Les sanctions encourues. En cas de non-respect de ces dispositions relatives à vos honoraires, vous encourrez deux types de sanctions, l’une infligée par le directeur de la CPAM et l’autre infligée par l’Ordre des médecins. Vous noterez que ces deux sanctions peuvent parfaitement être cumulatives !

  • Sanction administrative. Par avenant à la convention nationale organisant les rapports entre les médecins libéraux et l’Assurance maladie, le législateur a pu prévoir des sanctions administratives pour pratique tarifaire excessive qui sont alors prononcées par le directeur de la caisse primaire d’assurance maladie. Au titre de ces sanctions, vous pouvez encourir une suspension du droit permanent à dépassement.
  • Sanction ordinale. En pratique, il est courant que le patient qui souhaite remettre en cause le bien-fondé des honoraires sollicités par un médecin transmette une plainte auprès du Conseil de l’Ordre des médecins compétent en évoquant un manquement au respect des obligations déontologiques. Il appartiendra donc aux instances ordinales de faire la lumière sur les réelles motivations du médecin ayant pratiqué ces honoraires. Il est important de préciser que le fait pour le praticien mis en cause de rembourser la somme litigieuse n’est pas de nature à éluder la qualification de manquement à l’article R 4127-53 précité et de lui éviter une sanction ordinale. Au titre de ces sanctions, vous pouvez encourir un avertissement (CDNOM 22.03.2013 n° 11425) , un blâme (CDNOM 13.09.2016 n° 12613) , une interdiction de donner des soins aux assurés sociaux limitée dans le temps (CDNOM 21.01.2016 n° 12426)  ; la sanction maximale étant la radiation définitive (CDNOM 04.04.2016 n° 12337) .

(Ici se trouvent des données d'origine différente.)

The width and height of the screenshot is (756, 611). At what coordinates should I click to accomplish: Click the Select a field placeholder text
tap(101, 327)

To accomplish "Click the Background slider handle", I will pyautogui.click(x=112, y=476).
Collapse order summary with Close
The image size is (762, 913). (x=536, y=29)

Piste de sanction : le refus de prise en charge. Si le législateur prohibe la possibilité pour vous de facturer un rendez-vous non honoré par votre patient, il reste à votre disposition la possibilité pour vous de refuser de prendre en charge à l’avenir ledit patient indélicat. En effet, le législateur a prévu que « hors le cas d’urgence et celui où il manquerait à ses devoirs d’humanité, un médecin a le droit de refuser ses soins pour des raisons professionnelles ou personnelles »(CSP art. R 4127-47 ; C. déont. méd. art. 7) . La mésentente avec un patient, que celle-ci soit personnelle ou sur le choix du traitement peut valablement justifier le refus de prise en charge, hors le cas d’urgence. Dans ce cas, vous noterez que vous êtes tenu de favoriser la continuité des soins en adressant le patient concerné vers un confrère compétent et/ou de transmettre toutes les informations utiles au praticien désigné par celui-ci. En tout état de cause, votre décision devra faire l’objet d’une information immédiate. Cette information orale devra être complétée d’une confirmation écrite intégrée au dossier du patient.

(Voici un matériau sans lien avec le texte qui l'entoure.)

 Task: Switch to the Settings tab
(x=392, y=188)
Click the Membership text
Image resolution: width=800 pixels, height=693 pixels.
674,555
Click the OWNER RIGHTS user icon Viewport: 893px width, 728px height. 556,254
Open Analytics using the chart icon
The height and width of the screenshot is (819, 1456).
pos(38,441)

Bon à savoir. Enfin, pour anticiper toute éventuelle plainte du patient, il vous est possible également d’en informer le Conseil départemental de l’Ordre.

Vous ne pouvez pas facturer un acte non réellement effectué. Ainsi, la facturation d’une annulation de consultation risquerait de vous exposer à des sanctions. Mais, la sanction financière étant impossible, vous pouvez envisager, en cas d’annulations répétées sans motif valable, de refuser la prise en charge pour raisons personnelles.